**Short problem**
Count the lines in the records below that contain the string "height", matching case exactly. Reply with that number alone.
--- start of Record extracts ---
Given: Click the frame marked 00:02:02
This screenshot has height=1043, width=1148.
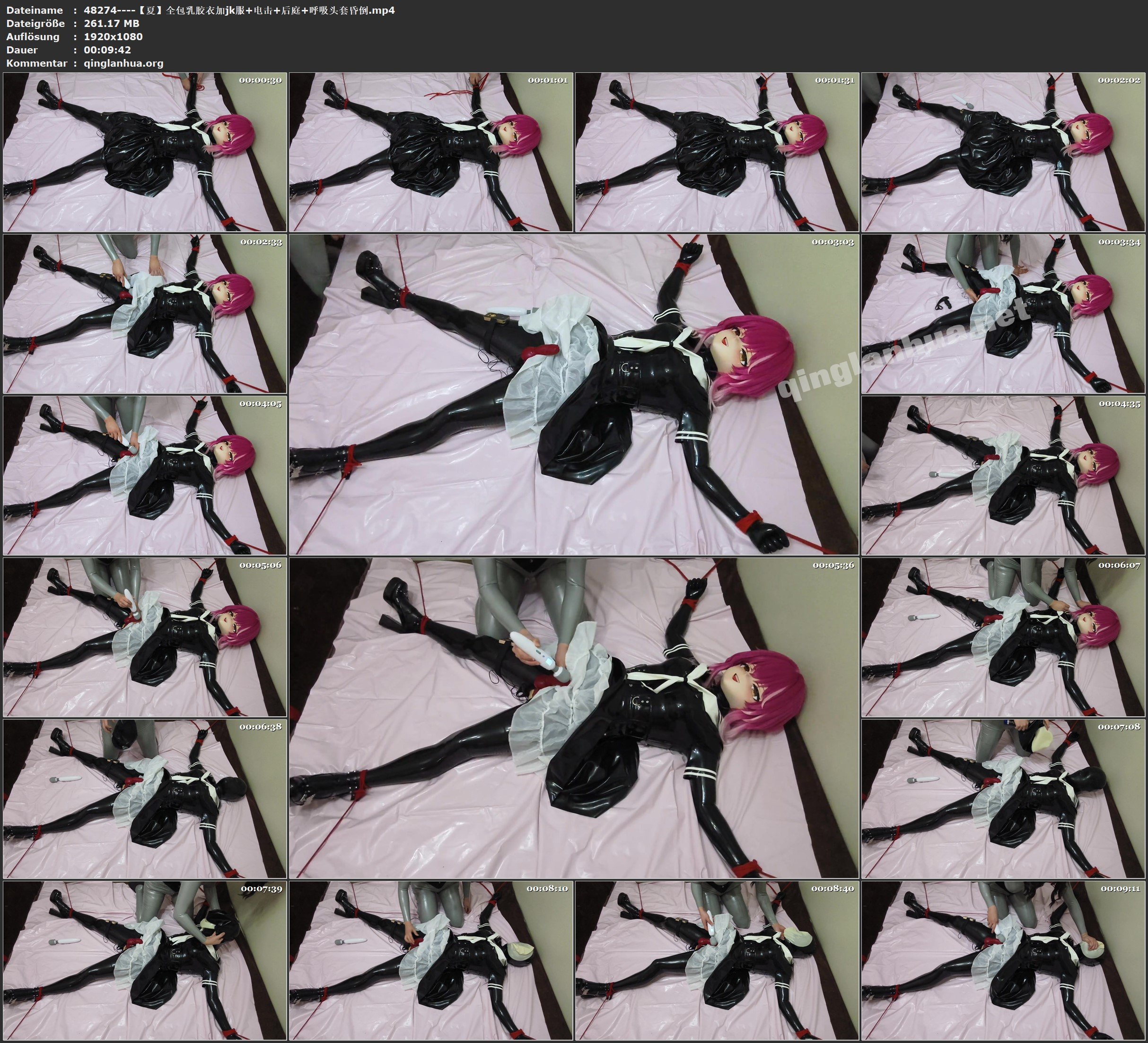Looking at the screenshot, I should pyautogui.click(x=1003, y=152).
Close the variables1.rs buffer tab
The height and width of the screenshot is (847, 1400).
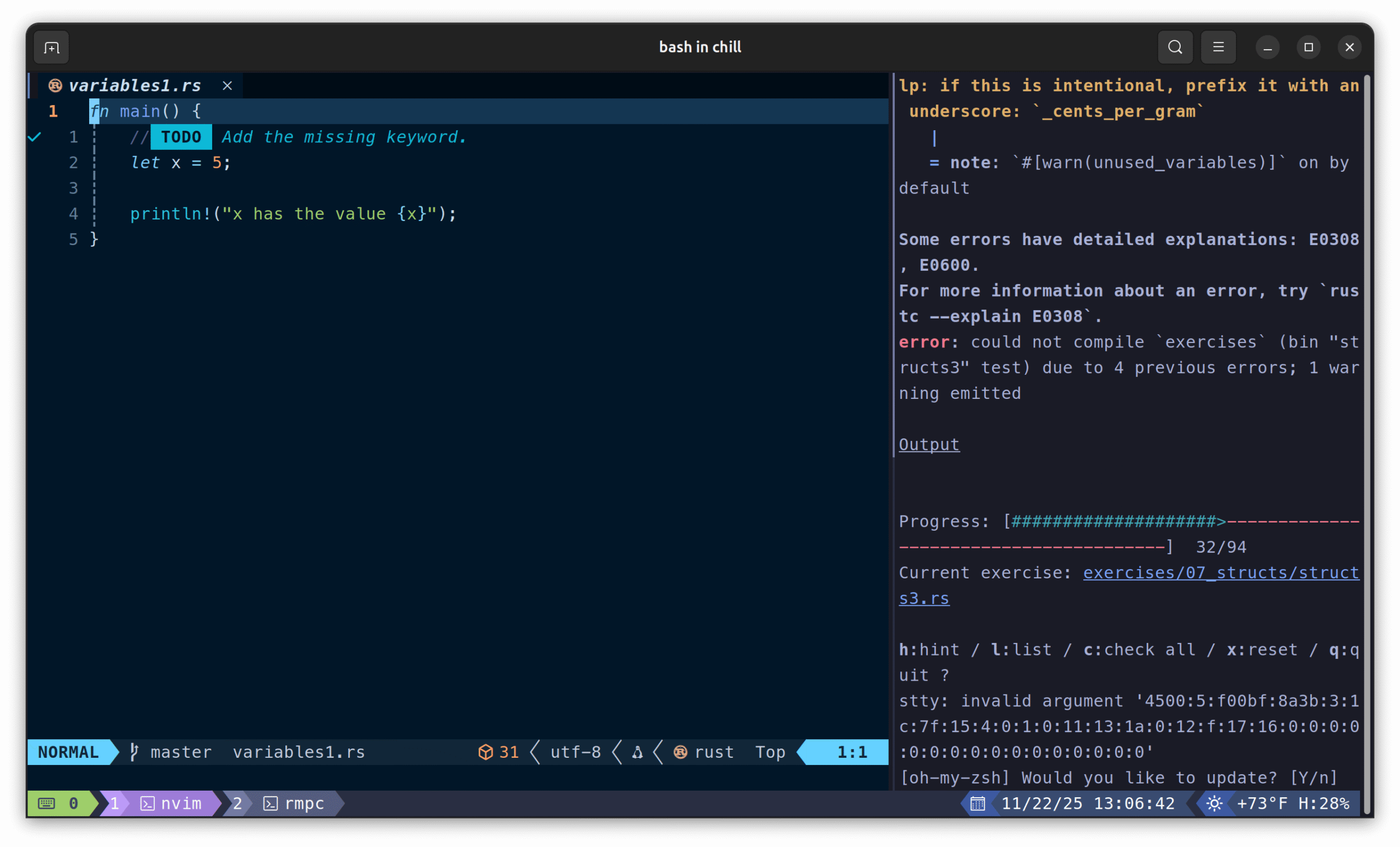[x=228, y=86]

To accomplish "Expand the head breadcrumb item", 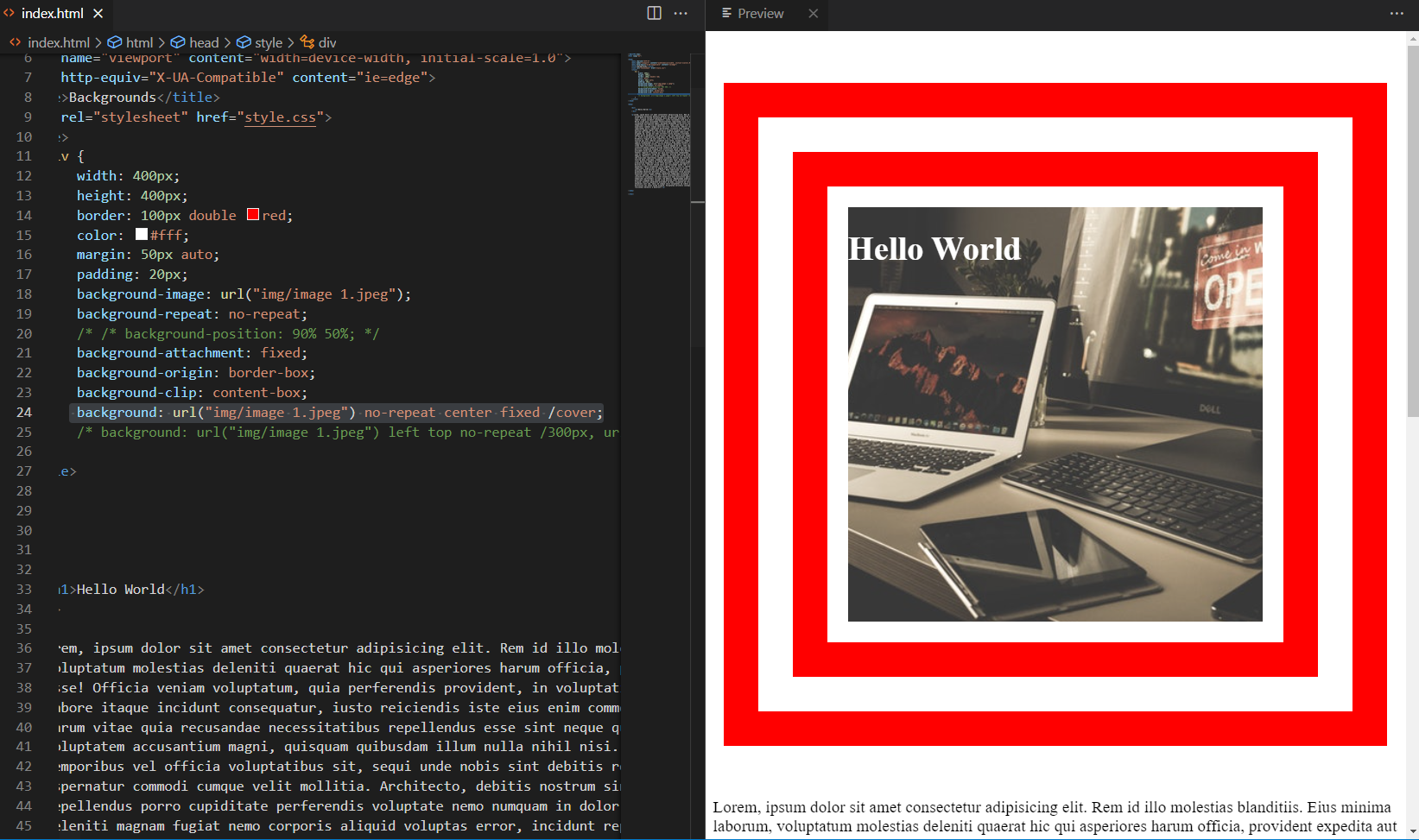I will (x=204, y=42).
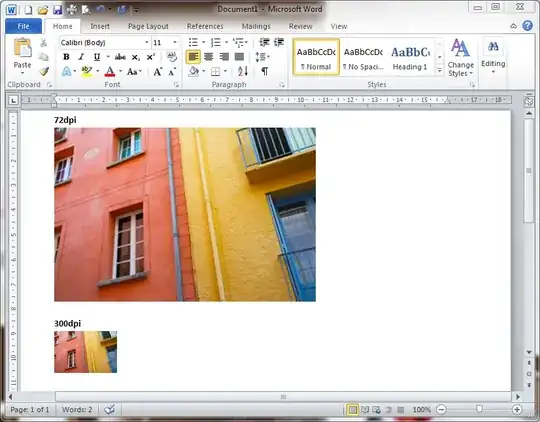
Task: Click the Show/Hide paragraph marks icon
Action: (264, 71)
--- end of Record extracts ---
**Task response**
2